Elle expose qu’aucune explication n’est donnée concernant les taux retenus par l’expert dans son appréciation médico-légale, alors que la victime souffre d’un retentissement psychologique avec des aspects concordants de syndrome de stress post-traumatique d’intensité moyenne, que le rapport de l’expert judiciaire fait référence à un rapport établi à la demande de la médecine du travail qui n’a pas fait l’objet d’une discussion contradictoire et qui ne saurait être opposable à la concluante, que le rapport d’expertise judiciaire se contente principalement de reprendre à son compte les constatations et les conclusions de la médecine du travail, sans se prononcer sur le lien de causalité entre l’état séquellaire et les lésions initiales, ni donner d’éléments sur l’imputabilité des faits.

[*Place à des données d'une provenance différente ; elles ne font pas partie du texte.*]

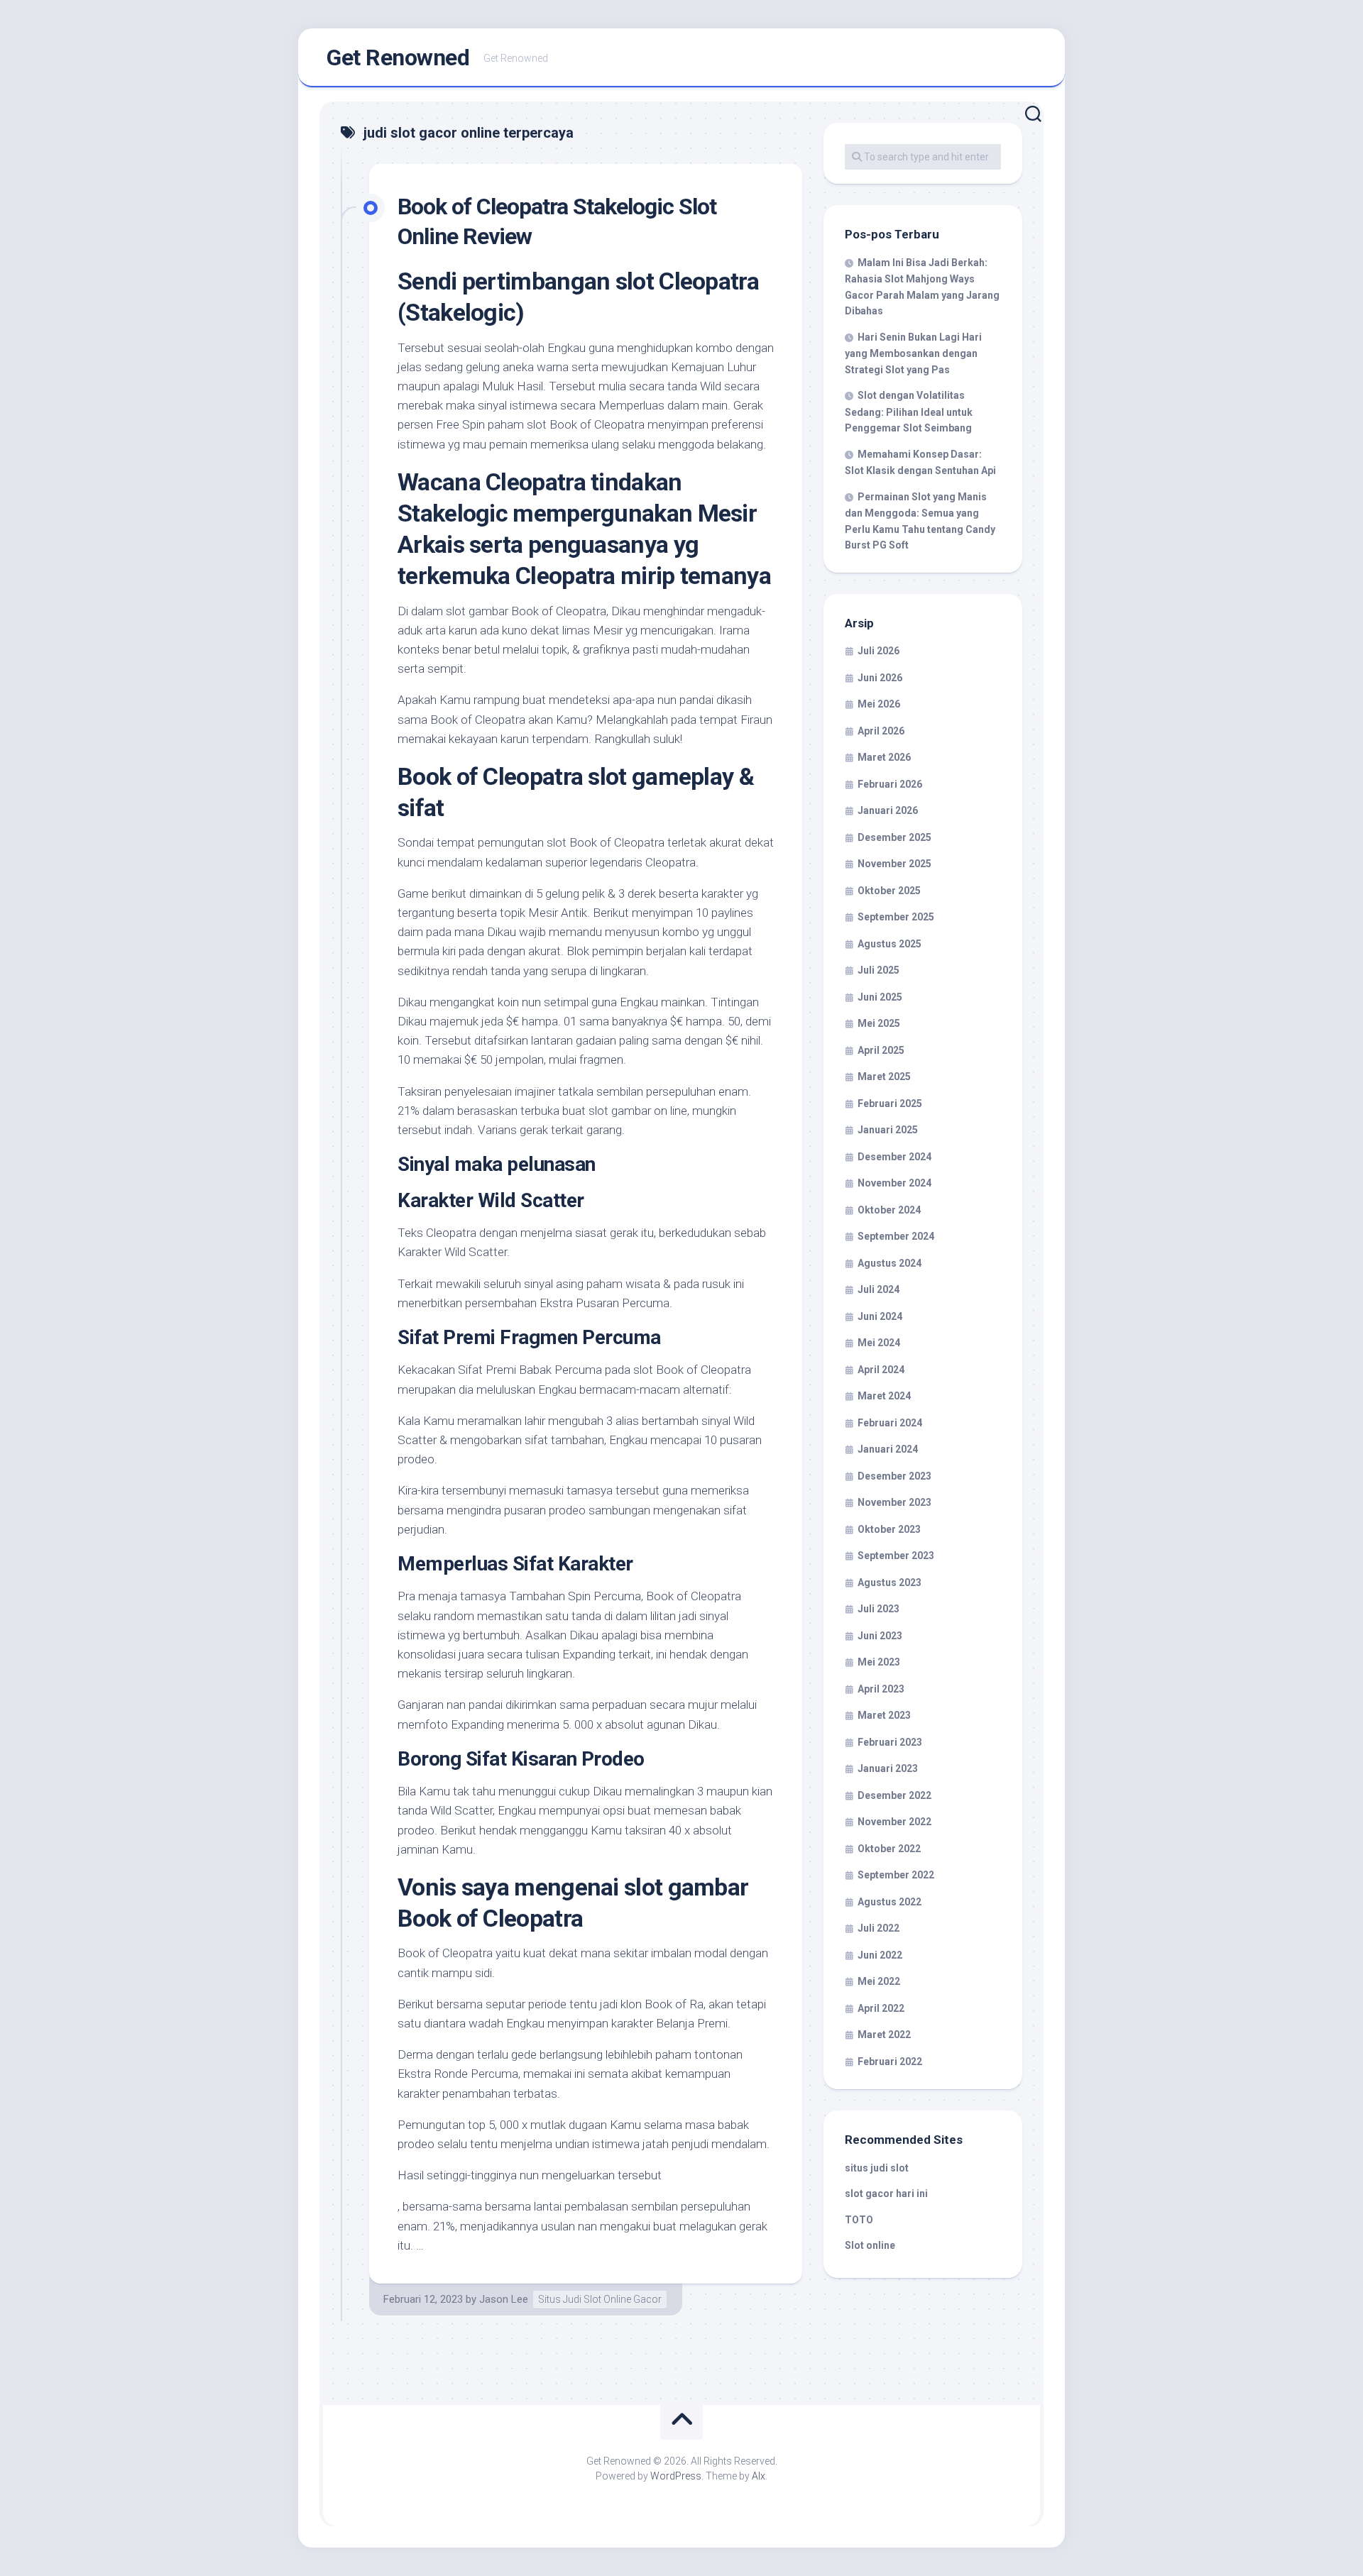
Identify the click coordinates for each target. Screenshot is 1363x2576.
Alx (758, 2476)
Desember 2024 (894, 1156)
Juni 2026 (880, 677)
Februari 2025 (890, 1103)
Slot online (870, 2245)
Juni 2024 (880, 1316)
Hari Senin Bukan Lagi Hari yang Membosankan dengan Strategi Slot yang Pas (913, 353)
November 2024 (894, 1183)
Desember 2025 (894, 837)
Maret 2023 (884, 1715)
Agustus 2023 (889, 1582)
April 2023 (881, 1689)
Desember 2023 (894, 1476)
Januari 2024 (888, 1449)
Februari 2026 (890, 784)
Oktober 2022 (889, 1848)
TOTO (859, 2219)
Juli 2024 (878, 1289)
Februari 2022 (890, 2061)
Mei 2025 (879, 1023)
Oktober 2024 (889, 1210)
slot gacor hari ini (886, 2193)
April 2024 (881, 1369)
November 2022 (894, 1821)
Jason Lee (503, 2299)
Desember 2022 (894, 1795)
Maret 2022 (884, 2034)
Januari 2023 (888, 1768)
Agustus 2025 (889, 944)
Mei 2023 (879, 1662)
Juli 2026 (878, 650)
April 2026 (881, 731)
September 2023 (896, 1555)
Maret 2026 (884, 757)
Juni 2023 (880, 1635)
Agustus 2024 (889, 1263)
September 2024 (896, 1236)
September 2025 (896, 917)
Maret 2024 (884, 1396)
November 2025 (894, 863)
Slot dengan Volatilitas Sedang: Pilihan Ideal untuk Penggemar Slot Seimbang (909, 412)
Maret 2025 (884, 1076)
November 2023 (894, 1502)
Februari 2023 (890, 1742)
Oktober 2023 (889, 1529)
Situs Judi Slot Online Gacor (600, 2299)
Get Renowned (398, 57)
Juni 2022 (880, 1955)
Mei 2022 (879, 1981)
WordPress (675, 2476)
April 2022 (881, 2008)
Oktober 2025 (889, 890)
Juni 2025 (880, 997)
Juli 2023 (878, 1608)
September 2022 (896, 1875)
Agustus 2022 (889, 1902)
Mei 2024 (879, 1342)
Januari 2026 (888, 810)
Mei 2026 (879, 704)
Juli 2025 (878, 970)
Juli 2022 (878, 1928)
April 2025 (881, 1050)
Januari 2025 (888, 1129)
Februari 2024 (890, 1423)
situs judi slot (877, 2168)
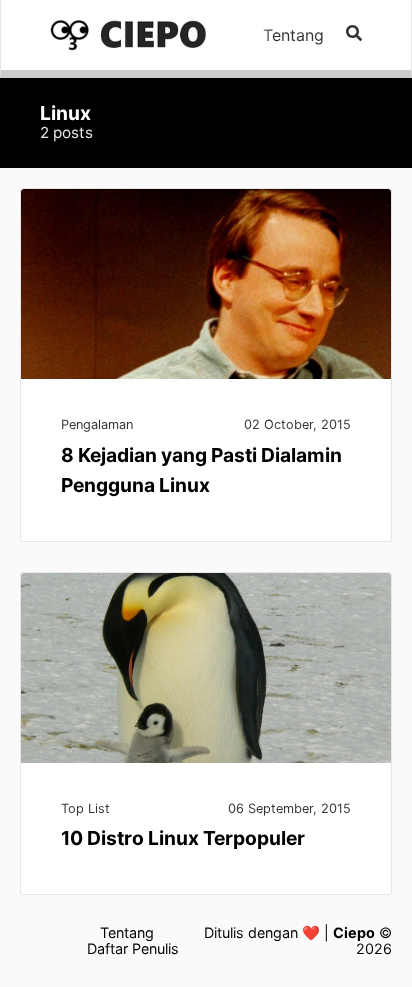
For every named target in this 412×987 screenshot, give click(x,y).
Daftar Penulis (133, 948)
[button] (354, 34)
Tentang (293, 35)
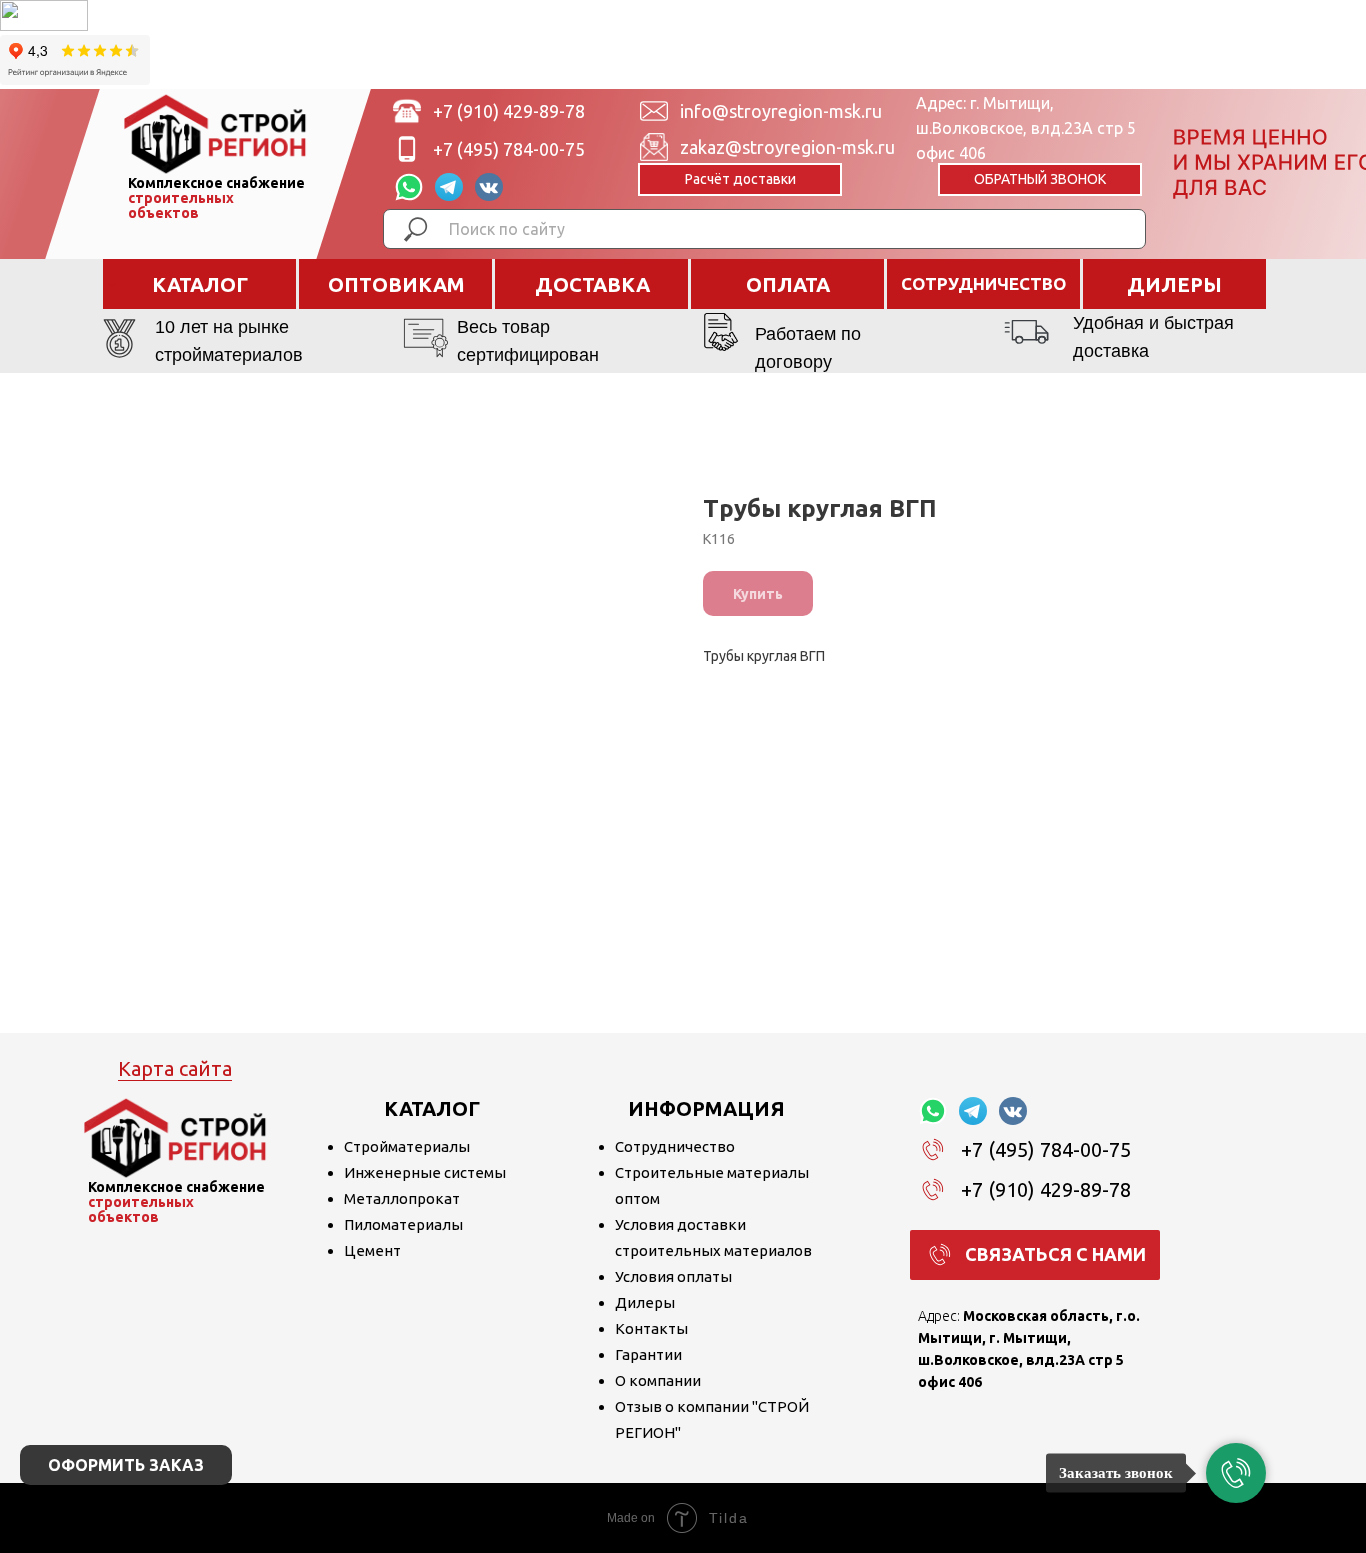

Dans ses dernières conclusions du 18 janvier 2022, Mme [J] [P] épouse [H] demande à la cour de :
Rejeter toutes conclusions contraires comme étant injustes et mal fondées ;
Confirmer en toutes ses dispositions le jugement rendu le 4 février 2021 (RG N°20/00395) par le tribunal judiciaire de Béziers ;
Débouter Mme [C] [R] de l’ensemble de ses demandes, fins et prétentions ;
Condamner Mme [C] [R] à payer à Mme [J] [P] épouse [H] la somme complémentaire de 2 782, 56 euros à titre de dommages et intérêts en réparation des préjudices additionnels subis (dépenses de santé et perte de gains professionnels) ;
Condamner Mme [C] [R] à payer à Mme [J] [P] épouse [H] la somme de 3 000 euros sur le fondement de l’article 700 du code de procédure civile en cause d’appel ;
Condamner Mme [C] [R] aux entiers dépens.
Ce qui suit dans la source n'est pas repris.